Re: [PATCH v8 4/4] cache-tree: Write updated cache-tree after commit

Junio C Hamano <gitster@xxxxxxxxx> · Tue, 15 Jul 2014 09:45:44 -0700

Duy Nguyen <pclouds@xxxxxxxxx> writes:

> On Mon, Jul 14, 2014 at 11:38:06PM -0700, Junio C Hamano wrote:
>> On Mon, Jul 14, 2014 at 7:15 PM, Duy Nguyen <pclouds@xxxxxxxxx> wrote:
>> >
>> > It makes me wonder if a cleaner way of rebuilding cache-treei in this
>> > case is from git-add--interactive.perl, or by simply spawn "git
>> > update-index --rebuild-cache-tree" after running
>> > git-add--interactive.perl.
>> 
>> We could check if the cache-tree has fully been populated by
>> "add -i" and limit the rebuilding by "git commit -p" main process,
>> but if "add -i" did not do so, there is no reason why "git commit -p"
>> should not do so, without relying on the implementation of "add -i"
>> to do so.
>> 
>> At least to me, what you suggested sounds nothing more than
>> a cop-out; instead of lifting the limitation of the API by enhancing
>> it with reopen-lock-file, punting to shift the burden elsewhere. I
>> am not quite sure why that is cleaner, but perhaps I am missing
>> something.
>
> Reopen-lock-file to me does not sound like an enhancement, at least in
> the index update context. We have always updated the index by writing
> to a new file, then rename.

Time to step back and think, I think.

What is the real point of "writing into *.lock and renaming"?  It
serves two purposes: (1) everybody adheres to that convention---if
we managed to take the lock "index.lock", nobody else will compete
and interfere with us until we rename it to "index". (2) in the
meantime, others can still read the old contents in the original
"index".

With "take lock", "write to a temporary", "commit by rename or
rollback by delete", we can have the usual transactional semantics.
While we are working on it, nobody is allowed to muck with the same
file, because everybody pays attention to *.lock.  People will not
see what we are doing until we release the lock because we are not
writing into the primary file.  And people can see what we did in
its entirety once we are done because we close and rename to commit
our changes atomically.

Think what CLOSE_LOCK adds to that and you would appreciate its
usefulness and at the same time realize its limitation.  By allowing
us to flush what we wrote to the disk without releasing the lock, we
can give others (e.g. subprograms we spawn) controlled access to the
new contents we prepared before we commit the result to the outside
world.  The access is controlled because we are in control when we
tell these others to peek into or update the temporary file "*.lock".

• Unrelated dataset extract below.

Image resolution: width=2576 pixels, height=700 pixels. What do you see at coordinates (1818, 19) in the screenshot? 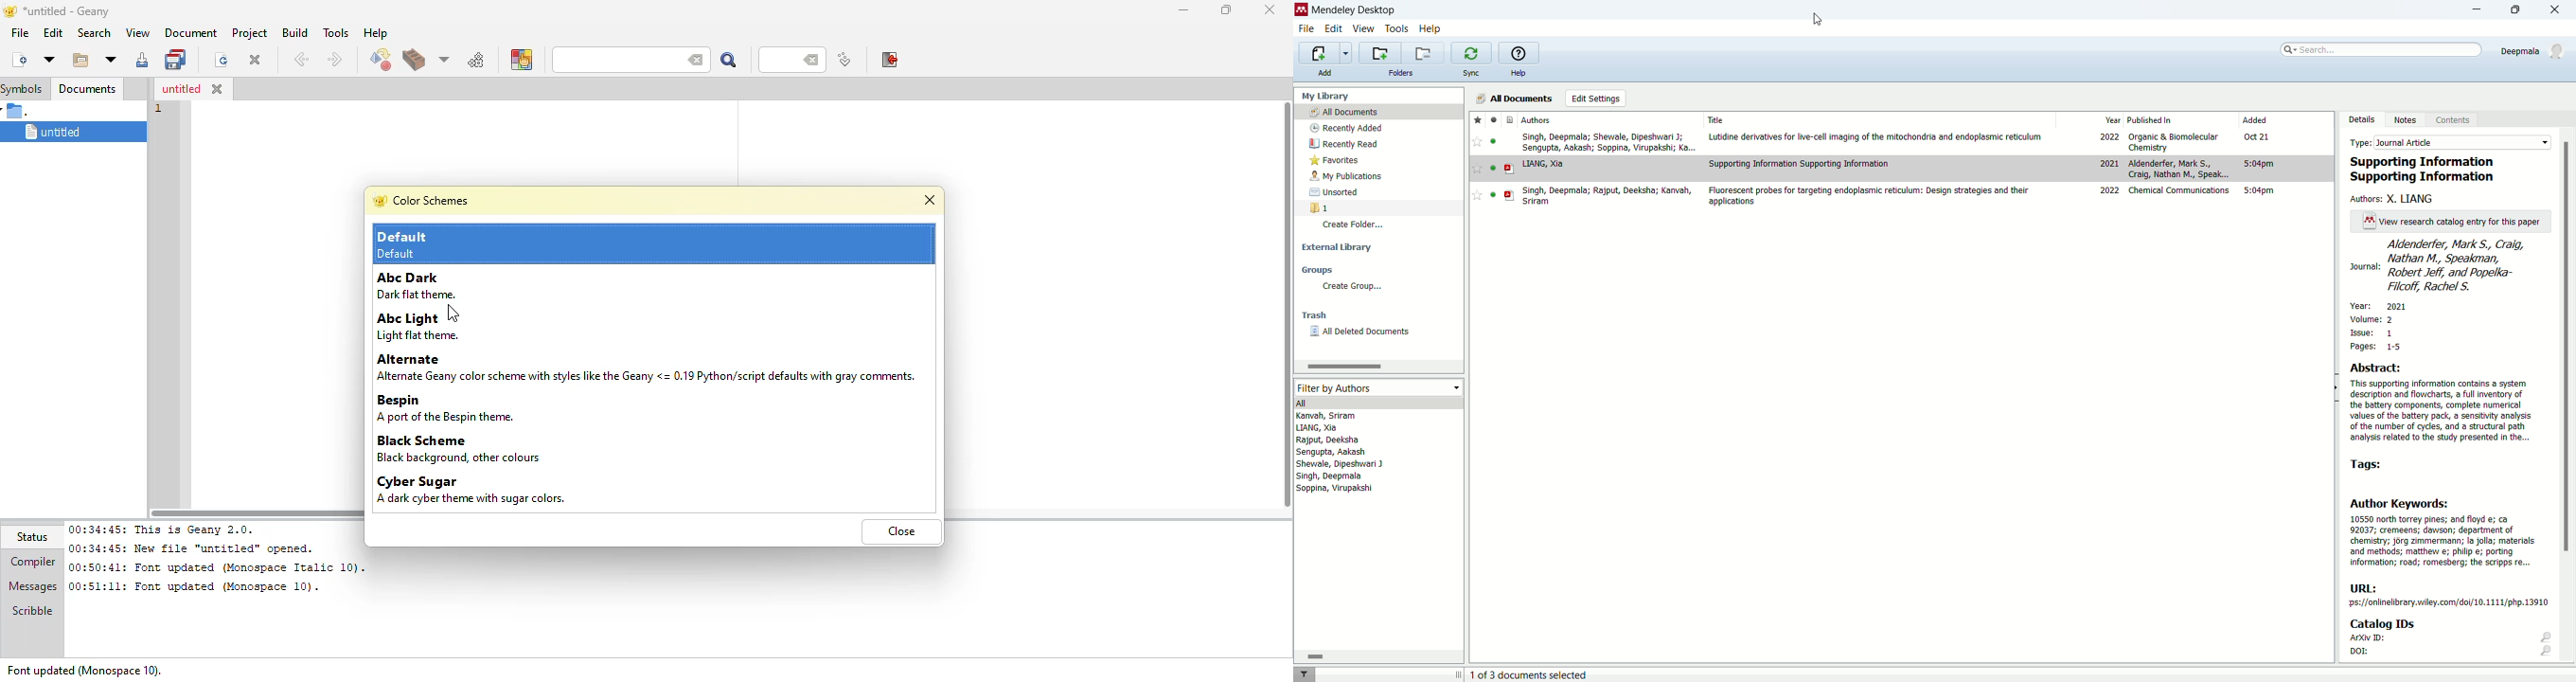
I see `cursor` at bounding box center [1818, 19].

The original implementaiton of CLOSE_LOCK is limited in that you can
do so only once; you take a lock, you do your thing, you close, you
let (one or more) others see it, and you commit (or rollback).  You
cannot do another of your thing once you close with the original
implementation because there was no way to reopen.

What do you gain by your proposal to lock "index.lock" file?  We
know we already have "index.lock", so nobody should be competing on
mucking with its contents with us and we gain nothing by writing
into index.lock.lock and renaming it to index.lock.  We are in total
control of the lifetime of index.lock, when we spawn subprograms on
it to let them write to it, when we ourselves write to it, when we
spawn subprograms on it to let them read from it, all under the lock
we have on the "index", i.e. "index.lock".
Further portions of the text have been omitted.